Aurait-il été en santé? J’avoue avoir bu beaucoup trop de vin alors qu’il était passager clandestin. Aurais-je été une maman empathique? J’ai si peu de tolérance pour les gens qui se plaignent d’être malades. J’aurais pu lui prodiguer de bons soins et mon chum est presqu’un pharmacien; à nous deux, on aurait su veiller à son bien-être. Mais la santé, c’est quelque chose qu’il nous est impossible de contrôler. Aurais-je pu être une bonne maman pour un enfant malade?

Aurait-il été agréable? Gentil? Autonome? Heureux? Aurait-il eu beaucoup d’amis ou très peu? Aurait-il été intelligent? Un peu tannant? Petit ou bien grand? M’aurait-il donné des cheveux blancs? Aurait-il testé ma patience? Fort probablement, j’ai la mèche courte, c’est connu. J’aurais assurément pleuré plusieurs fois.
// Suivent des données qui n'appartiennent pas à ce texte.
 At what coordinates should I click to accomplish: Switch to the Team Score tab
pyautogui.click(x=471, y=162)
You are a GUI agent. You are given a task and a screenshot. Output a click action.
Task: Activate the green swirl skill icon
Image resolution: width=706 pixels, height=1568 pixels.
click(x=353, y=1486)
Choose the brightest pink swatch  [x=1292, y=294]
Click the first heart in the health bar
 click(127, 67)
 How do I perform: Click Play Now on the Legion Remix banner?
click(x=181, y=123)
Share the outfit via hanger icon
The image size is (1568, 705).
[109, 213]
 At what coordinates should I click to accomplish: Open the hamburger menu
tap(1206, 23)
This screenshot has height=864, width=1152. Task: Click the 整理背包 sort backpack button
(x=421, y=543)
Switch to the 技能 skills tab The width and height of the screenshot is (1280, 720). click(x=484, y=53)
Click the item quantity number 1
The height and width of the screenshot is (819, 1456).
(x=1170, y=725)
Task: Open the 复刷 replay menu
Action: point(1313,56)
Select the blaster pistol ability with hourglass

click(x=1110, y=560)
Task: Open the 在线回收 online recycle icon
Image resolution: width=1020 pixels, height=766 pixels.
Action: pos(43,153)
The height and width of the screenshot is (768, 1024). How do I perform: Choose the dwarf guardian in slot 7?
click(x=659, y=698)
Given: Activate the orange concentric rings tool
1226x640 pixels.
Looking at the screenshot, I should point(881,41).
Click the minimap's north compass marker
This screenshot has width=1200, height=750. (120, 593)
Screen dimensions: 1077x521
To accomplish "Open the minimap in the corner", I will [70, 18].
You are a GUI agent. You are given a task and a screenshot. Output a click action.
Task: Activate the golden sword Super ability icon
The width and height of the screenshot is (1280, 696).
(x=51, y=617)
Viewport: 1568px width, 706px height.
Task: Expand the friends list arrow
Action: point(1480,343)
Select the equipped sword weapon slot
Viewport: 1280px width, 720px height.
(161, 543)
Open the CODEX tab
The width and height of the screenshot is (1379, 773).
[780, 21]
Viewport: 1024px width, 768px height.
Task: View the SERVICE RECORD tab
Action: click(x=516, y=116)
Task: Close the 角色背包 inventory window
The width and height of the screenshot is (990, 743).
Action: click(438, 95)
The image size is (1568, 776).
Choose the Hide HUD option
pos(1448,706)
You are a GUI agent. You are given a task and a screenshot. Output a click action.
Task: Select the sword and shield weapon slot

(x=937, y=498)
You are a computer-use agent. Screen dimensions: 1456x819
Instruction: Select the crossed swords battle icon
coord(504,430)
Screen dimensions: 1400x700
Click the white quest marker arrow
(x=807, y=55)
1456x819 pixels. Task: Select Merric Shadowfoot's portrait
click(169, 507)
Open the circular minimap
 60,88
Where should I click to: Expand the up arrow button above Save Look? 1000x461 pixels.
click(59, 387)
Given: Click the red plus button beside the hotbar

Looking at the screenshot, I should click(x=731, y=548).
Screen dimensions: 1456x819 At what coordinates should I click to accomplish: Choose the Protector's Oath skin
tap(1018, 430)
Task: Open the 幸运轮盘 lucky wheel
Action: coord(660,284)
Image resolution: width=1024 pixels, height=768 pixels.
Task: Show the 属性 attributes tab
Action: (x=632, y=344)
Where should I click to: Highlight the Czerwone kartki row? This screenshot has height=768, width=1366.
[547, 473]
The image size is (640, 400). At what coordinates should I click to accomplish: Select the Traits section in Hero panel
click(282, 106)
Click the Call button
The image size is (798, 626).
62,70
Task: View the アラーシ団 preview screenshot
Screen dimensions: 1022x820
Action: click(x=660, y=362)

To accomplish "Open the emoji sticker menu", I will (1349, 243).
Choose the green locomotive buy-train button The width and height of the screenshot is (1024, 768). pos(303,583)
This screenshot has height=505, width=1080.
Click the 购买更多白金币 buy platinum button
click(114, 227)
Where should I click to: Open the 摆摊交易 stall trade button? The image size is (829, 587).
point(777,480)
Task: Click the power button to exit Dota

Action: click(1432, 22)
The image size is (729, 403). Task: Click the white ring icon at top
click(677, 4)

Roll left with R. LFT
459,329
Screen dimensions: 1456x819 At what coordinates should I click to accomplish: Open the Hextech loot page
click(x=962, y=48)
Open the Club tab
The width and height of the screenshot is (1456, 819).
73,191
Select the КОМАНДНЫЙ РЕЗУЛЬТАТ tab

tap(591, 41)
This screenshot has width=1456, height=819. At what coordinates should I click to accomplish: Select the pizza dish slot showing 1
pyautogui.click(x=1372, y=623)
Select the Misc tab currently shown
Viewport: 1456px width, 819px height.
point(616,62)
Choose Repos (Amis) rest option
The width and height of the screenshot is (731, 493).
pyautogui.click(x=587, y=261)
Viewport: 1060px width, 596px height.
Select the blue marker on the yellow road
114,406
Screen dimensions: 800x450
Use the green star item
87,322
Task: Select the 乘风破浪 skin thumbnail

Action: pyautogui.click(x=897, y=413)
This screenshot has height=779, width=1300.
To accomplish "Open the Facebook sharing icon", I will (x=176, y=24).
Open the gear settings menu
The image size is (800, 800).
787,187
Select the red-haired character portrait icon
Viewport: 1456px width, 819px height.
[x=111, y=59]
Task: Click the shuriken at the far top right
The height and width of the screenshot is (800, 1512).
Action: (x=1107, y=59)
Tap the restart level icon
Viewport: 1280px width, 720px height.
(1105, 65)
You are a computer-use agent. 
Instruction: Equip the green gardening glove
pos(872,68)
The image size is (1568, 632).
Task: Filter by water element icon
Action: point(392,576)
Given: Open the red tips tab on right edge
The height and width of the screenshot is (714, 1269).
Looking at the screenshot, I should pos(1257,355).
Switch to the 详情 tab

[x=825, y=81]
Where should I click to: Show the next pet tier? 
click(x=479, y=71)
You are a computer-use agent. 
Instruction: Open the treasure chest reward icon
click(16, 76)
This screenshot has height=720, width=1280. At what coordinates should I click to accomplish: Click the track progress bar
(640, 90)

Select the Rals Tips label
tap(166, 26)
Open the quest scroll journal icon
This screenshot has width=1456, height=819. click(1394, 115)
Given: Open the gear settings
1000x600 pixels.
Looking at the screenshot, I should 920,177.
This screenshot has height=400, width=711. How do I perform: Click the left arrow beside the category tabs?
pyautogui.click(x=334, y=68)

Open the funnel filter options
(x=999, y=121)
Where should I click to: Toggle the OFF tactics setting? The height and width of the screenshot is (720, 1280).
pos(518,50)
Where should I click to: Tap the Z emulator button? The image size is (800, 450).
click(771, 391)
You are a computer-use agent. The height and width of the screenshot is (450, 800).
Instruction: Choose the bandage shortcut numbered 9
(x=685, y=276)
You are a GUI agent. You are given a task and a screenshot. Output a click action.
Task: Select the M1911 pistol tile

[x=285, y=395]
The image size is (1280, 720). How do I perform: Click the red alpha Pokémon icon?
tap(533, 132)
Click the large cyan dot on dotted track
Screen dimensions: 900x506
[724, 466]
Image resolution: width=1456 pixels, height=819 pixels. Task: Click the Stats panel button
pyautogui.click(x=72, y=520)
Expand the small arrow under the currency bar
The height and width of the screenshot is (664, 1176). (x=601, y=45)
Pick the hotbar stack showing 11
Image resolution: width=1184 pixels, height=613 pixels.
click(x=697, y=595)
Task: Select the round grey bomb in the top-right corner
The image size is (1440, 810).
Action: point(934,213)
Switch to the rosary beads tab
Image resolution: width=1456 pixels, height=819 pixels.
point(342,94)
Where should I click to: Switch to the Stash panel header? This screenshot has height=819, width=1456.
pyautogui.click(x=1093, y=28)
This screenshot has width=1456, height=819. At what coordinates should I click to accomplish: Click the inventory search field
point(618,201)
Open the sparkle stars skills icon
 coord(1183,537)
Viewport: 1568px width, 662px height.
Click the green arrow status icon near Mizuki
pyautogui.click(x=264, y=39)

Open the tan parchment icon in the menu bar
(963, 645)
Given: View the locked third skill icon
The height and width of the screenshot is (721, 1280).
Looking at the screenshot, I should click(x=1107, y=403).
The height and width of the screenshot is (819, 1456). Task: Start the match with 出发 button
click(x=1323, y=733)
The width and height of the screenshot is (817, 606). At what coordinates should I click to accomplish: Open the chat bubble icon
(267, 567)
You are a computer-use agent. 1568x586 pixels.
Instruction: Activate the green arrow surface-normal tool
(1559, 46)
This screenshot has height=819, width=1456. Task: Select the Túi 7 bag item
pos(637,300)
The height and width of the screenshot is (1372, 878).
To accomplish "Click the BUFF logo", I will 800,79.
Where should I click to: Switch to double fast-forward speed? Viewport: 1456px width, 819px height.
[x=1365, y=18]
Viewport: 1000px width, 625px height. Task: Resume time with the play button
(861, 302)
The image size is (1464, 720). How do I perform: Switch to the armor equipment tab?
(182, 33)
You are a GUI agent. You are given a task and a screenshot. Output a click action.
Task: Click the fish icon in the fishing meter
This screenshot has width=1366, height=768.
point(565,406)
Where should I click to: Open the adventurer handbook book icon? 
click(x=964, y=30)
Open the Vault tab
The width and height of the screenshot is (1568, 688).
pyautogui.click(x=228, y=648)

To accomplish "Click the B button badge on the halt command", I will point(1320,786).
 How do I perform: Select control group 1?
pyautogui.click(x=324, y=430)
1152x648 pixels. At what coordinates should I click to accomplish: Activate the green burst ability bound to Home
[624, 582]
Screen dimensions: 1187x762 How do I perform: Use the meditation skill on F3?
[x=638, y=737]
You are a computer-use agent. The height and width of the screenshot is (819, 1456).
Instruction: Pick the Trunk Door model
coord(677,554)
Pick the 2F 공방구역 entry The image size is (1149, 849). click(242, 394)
Toutes ces questions m’ont traversé l’esprit, mais je suis en paix avec le fait qu’elles ne trouveront pas leurs réponses. Je ne saurai pas qui ce foetus aurait pu être. J’assume ma décision d’y aller de l’avant avec l’avortement. En y pensant, j’ai des larmes de soulagement. Soulagée de pouvoir choisir de garder ma vie comme elle est actuellement. Soulagée de ne pas me rendre malheureuse à élever un enfant qui n’est pas désiré par deux parents qui en ont déjà plein les bras. Soulagée aussi et surtout d’être aussi certaine de mon choix et soulagée d’avoir un chum présent, qui m’appuie, tout près derrière moi. Mais reste que j’aurai peut-être quelques fois, l’espace de courts instants, une petite pensée pour ce petit passager clandestin qui n’est plus.